Facebook has the right to censor content, as it’s a media platform that can operate by whatever standards it deems fit. And indeed it has censored content, putting dollars before principles and obediently obeyed repressive laws overseas in order to gain traction outside the U.S. It follows speech codes set by the Chinese government and governments in Europe that would never pass muster in the U.S. if they were applied by a government agency.
But the demands that Facebook censor content show the diminished respect for the concept of free speech and expression. Facebook enables users to block content they find objectionable and even block other users from their news feed if they are not to your liking. That people clamor for Facebook to go further and eliminate whole blocks of content simply because many people object flies in the face of what we Americans embrace as a concept of free expression.
Free speech is an end unto itself, it is a moral absolute. Freedom of expression is a basic human right that universal and inviolate. It is enshrined in the First Amendment of the U.S. Bill of Rights as well as the United Nations’ Universal Declaration of Human Rights (Article 19).
Social media is not obligated to the same concepts of free expression that are guaranteed human rights. When you sign up for Facebook, Twitter, Instagram, or whatever comes next, you are agreeing to terms of conditions that enable the service provider to regulate how they wish. But our sense of fair play in allowing free expression in these realms is an important one.
Americans have rightfully embraced the saying that is often attributed to Voltaire (though it actually comes from biographer Evelyn Beatrice Hall who summarized his idea), “I disapprove of what you say, but I will defend to the death your right to say it.”
And to stand up for free speech is to undoubtedly join questionable company.
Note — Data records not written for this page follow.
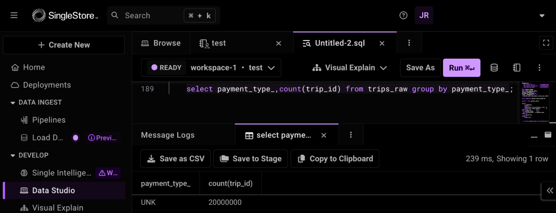Open the database schema icon in the toolbar
Image resolution: width=556 pixels, height=213 pixels.
[494, 68]
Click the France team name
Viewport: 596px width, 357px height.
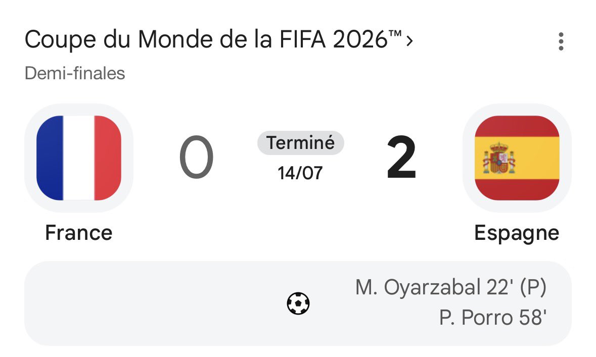[x=79, y=232]
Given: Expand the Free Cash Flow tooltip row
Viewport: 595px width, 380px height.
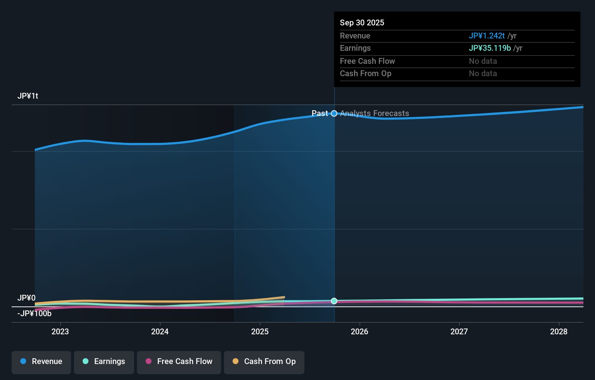Looking at the screenshot, I should [x=367, y=61].
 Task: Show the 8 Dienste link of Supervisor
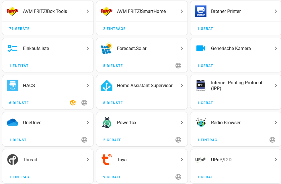pyautogui.click(x=113, y=103)
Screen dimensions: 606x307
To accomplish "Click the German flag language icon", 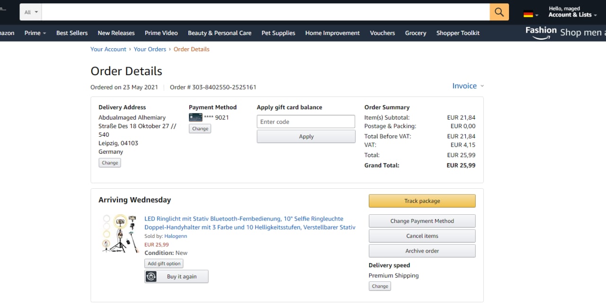I will (528, 14).
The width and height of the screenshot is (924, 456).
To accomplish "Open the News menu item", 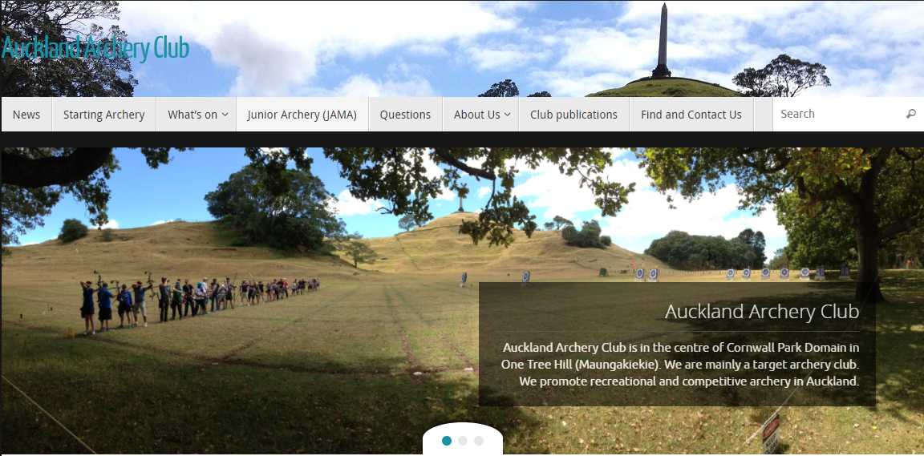I will 26,115.
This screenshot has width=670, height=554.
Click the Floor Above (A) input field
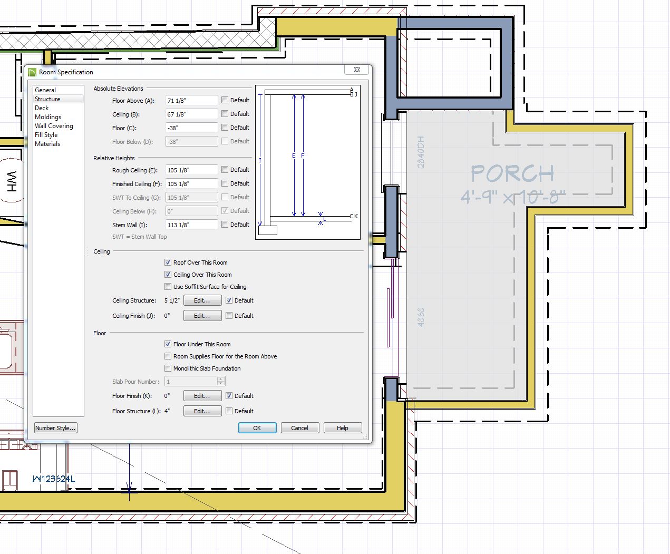pyautogui.click(x=191, y=101)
You’re going to be standing up for Klansmen, pornographers, Holocaust deniers, pedophiles, and religious extremists. You will defend the rights of people who want to see you diminished, or maybe even dead. Sadly, the distinction of supporting someone’s right to say something as opposed to supporting what they say is being stripped away. Even long-standing organizations that have famously jumped to the defense of free speech—specifically the once-reliable A.C.L.U.—are now hedging and making exceptions in the toxic partisan atmosphere of our contemporary era.
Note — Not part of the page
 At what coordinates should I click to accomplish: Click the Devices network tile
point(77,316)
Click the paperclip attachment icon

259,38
Much of the speculation today surrounding the ascent of alternative right elements in our national politics is whether or not we are heading down the slippery slope to a fascist state. If the American far right is excelling in bringing us closer to fascism, its greatest victory so far has been in getting its opposition to embrace fascist elements wholesale while waving the flag of anti-fascist virtue. Every “punch a Nazi” post you see on social media, every embrace of the very concept of “hate speech” is a steep step down that terrible slippery slope.
Please remember: there is a reason that fascists are rightly reviled, it’s because they do things such as… restricting freedom of speech under the guise of protecting the populace from harmful ideas, advocating violence against those they disagree with, or claiming some higher moral right to speech than others. “That’s not free speech, that’s hate speech,” is among the most fascistic mantras in common use today.
Let’s all sides agree to let others have their say. You don’t have to listen or agree, but recognize that free speech is a human right that no one should be able to infringe. Defending the right of someone to express their ideas is not the equivalent of endorsing those ideas: teach that in schools and put up ads around town about it.
There can be no equivocation. There is no other speech but free speech. People have died for it in America and around the world. Don’t accept any substitutes.